Annotated Dataset and NER task with Prodigy

hi @sudarshan85!

Sorry for the delay. We're trying to close out old tickets.

By default, ner.correct does sentence segmentation (unlike ner.manual. You can turn it off by adding --unsegmented.

That's tough to confirm. Let me go through a reproducible example of what should happen.

Start with this source file:
nyt_text_dedup.jsonl (18.5 KB)

Step 1: Label 10 records into dataset ner_correct1

python -m prodigy ner.correct ner_correct1 en_core_web_sm nyt_text_dedup.jsonl --label LOC

I then labeled the first 10 records.

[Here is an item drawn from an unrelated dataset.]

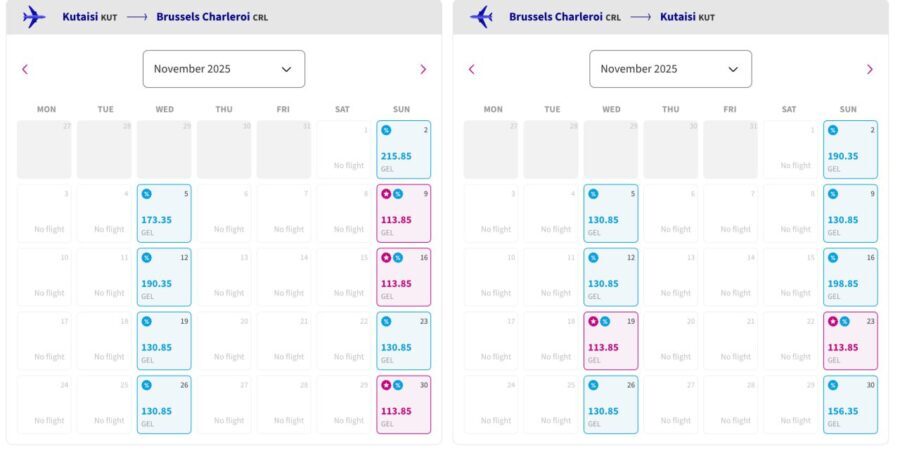900x458 pixels.
Task: Open outbound November 2025 month dropdown
Action: click(x=224, y=69)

You can see them by running:

$ python -m prodigy print-dataset ner_correct1

Step 2: Rerun but use --exclude to exclude records in ner_correct1

python3 -m prodigy ner.correct ner_correct2 en_core_web_sm data/nyt_text_dedup.jsonl --exclude ner_correct1 --label LOC

Notice it starts on record 10 (see metadata in bottom right). Therefore, it skipped the first 10 records.

Yes. ner.manual and ner.correct will use based on order of documents. This is different than ner.teach, which uses active learning and will alter the order of the documents based on uncertainty scoring.

Let us know if you have any other questions!